**Instructions for the task**:
Nothing but a number is expected: the count of lines in the data below that include "each".

**Supplied records**:

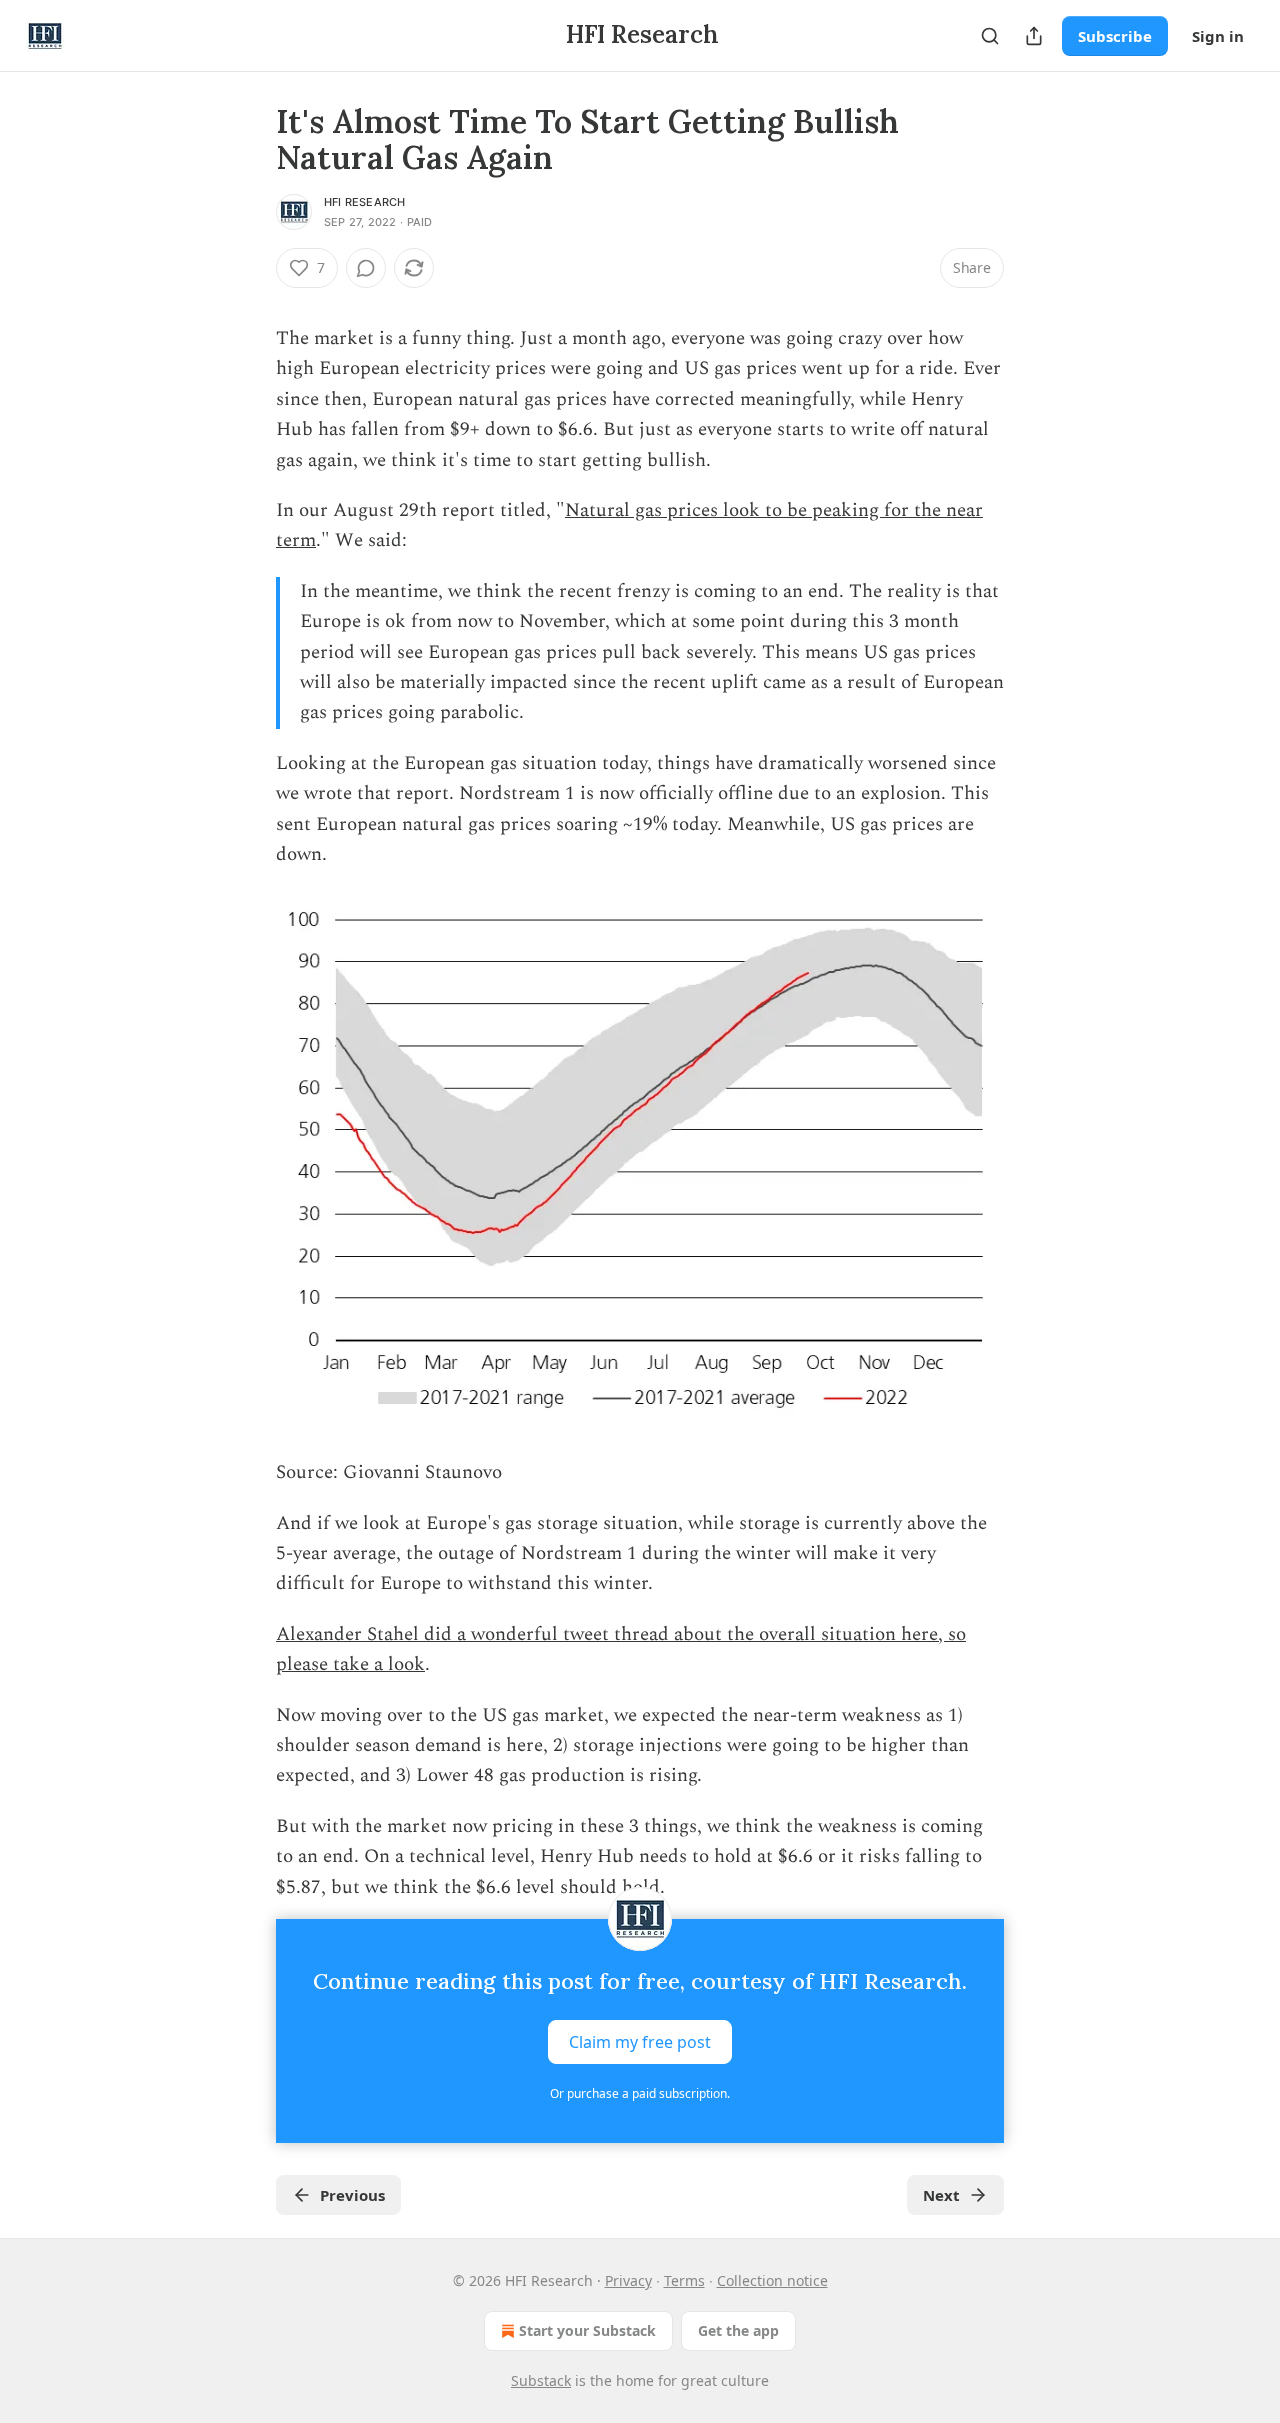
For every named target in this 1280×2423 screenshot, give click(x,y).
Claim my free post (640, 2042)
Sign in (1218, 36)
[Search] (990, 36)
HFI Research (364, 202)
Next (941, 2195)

* * *

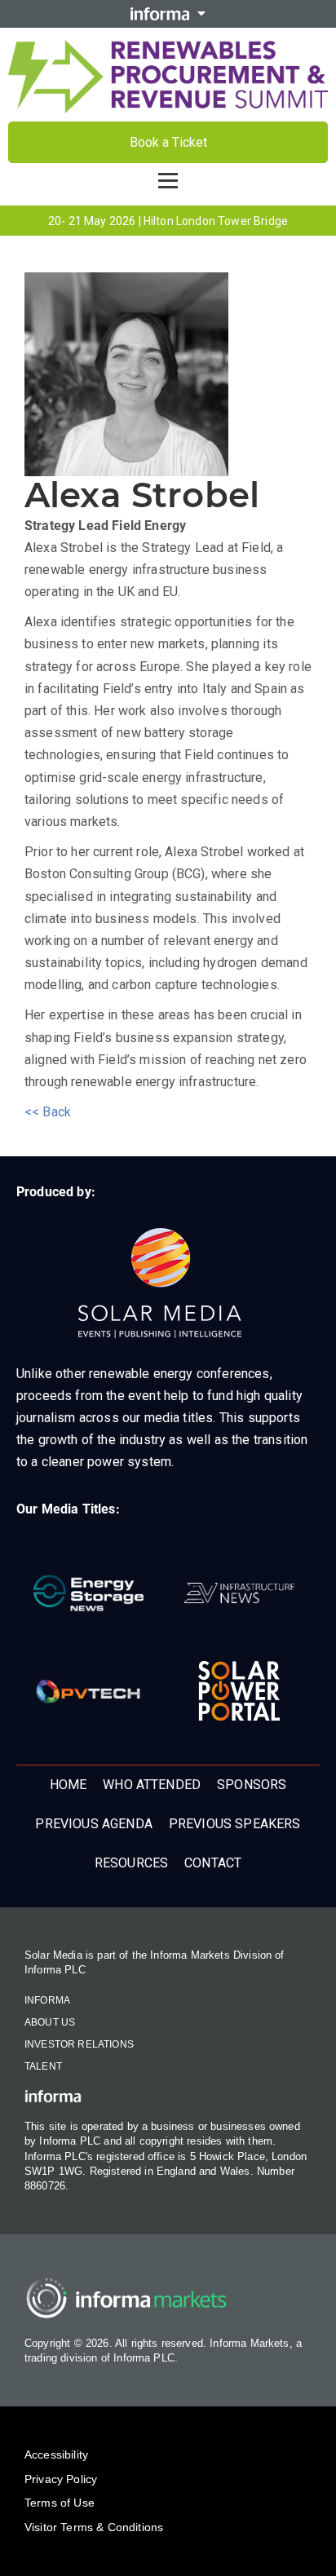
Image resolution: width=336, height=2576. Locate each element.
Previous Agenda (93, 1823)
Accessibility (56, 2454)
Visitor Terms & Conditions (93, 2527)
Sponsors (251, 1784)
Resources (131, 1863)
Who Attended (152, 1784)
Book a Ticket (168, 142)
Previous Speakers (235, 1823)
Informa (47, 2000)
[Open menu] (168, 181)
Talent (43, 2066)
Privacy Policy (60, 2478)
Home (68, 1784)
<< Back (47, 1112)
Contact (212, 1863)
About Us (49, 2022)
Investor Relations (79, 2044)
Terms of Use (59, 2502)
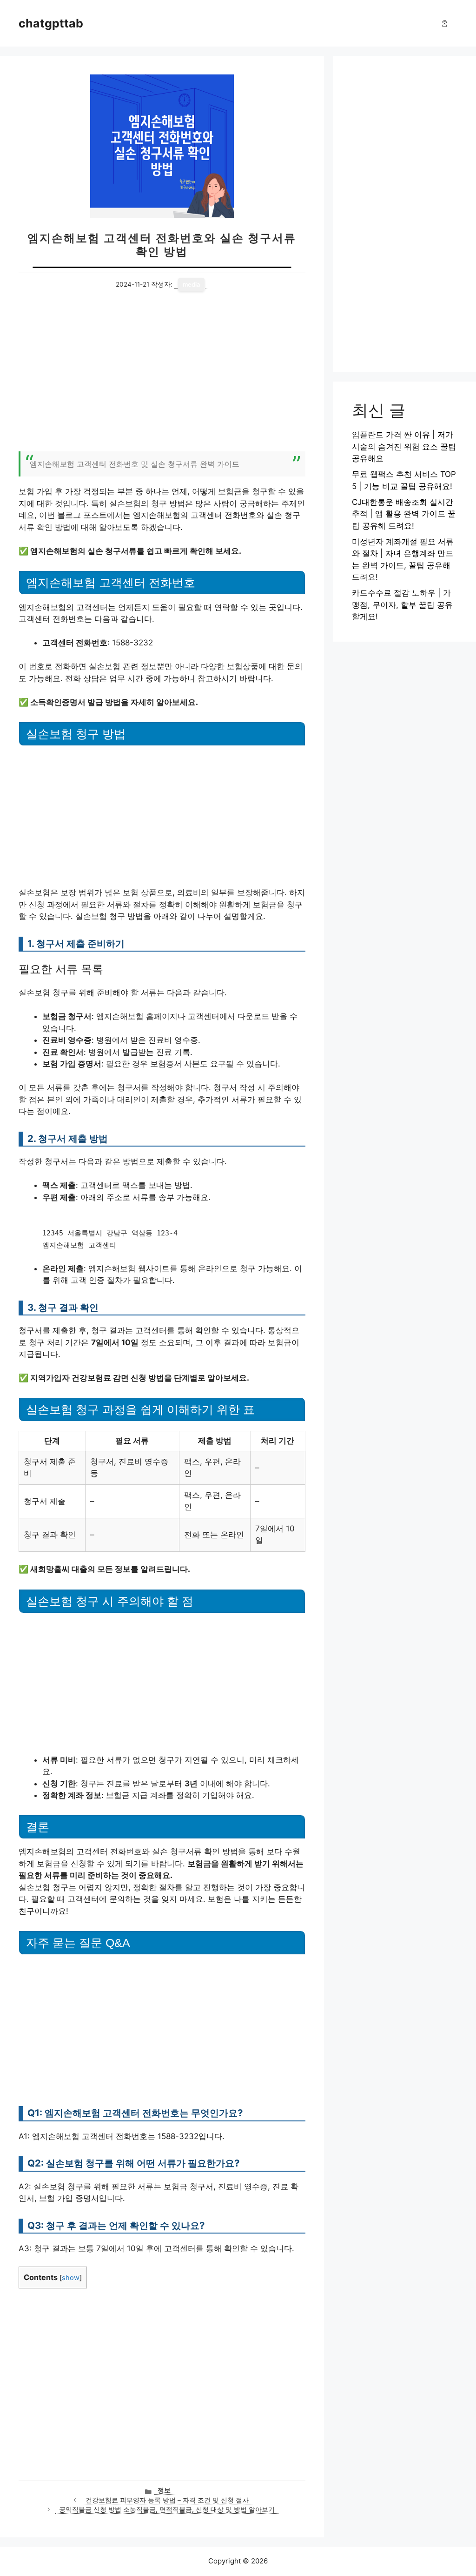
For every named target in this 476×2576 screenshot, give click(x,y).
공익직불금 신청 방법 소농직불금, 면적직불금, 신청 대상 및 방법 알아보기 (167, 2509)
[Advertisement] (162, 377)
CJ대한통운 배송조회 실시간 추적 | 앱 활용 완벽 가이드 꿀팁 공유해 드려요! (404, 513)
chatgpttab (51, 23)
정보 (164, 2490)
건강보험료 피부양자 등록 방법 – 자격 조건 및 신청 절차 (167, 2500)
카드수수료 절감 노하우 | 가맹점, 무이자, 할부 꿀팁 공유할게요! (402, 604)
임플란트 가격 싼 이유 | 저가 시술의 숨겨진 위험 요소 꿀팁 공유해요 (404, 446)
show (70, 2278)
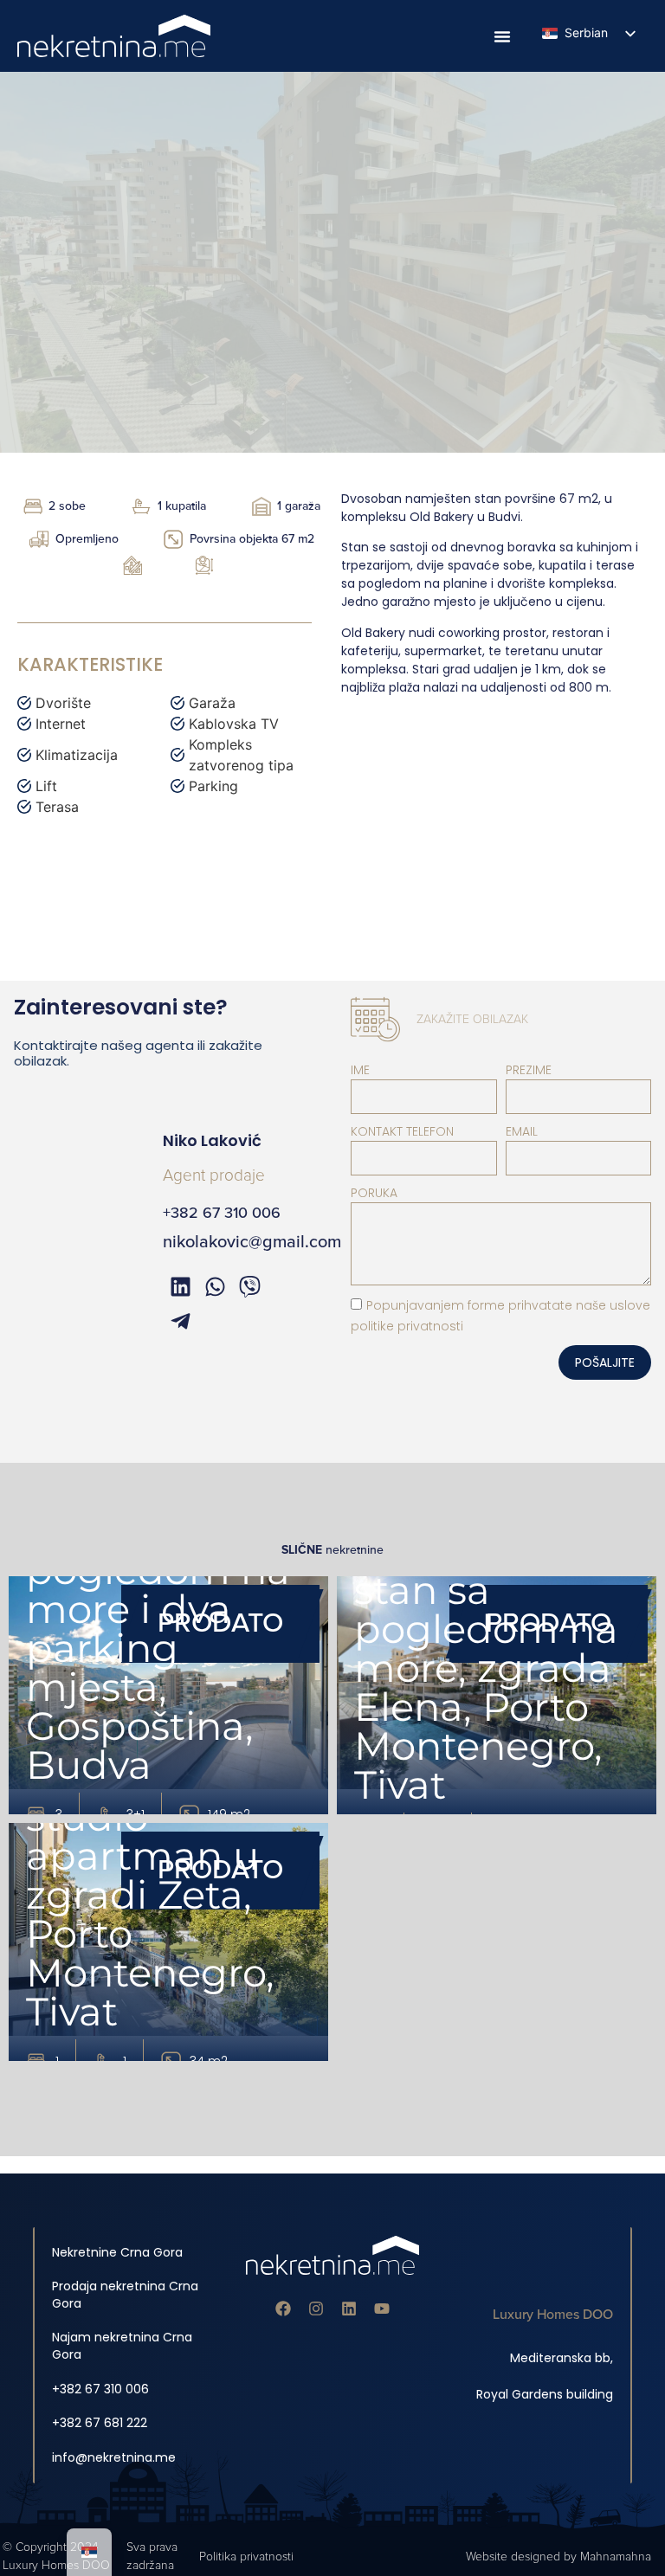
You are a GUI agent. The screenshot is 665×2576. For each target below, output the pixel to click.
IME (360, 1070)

**Answer box**:
2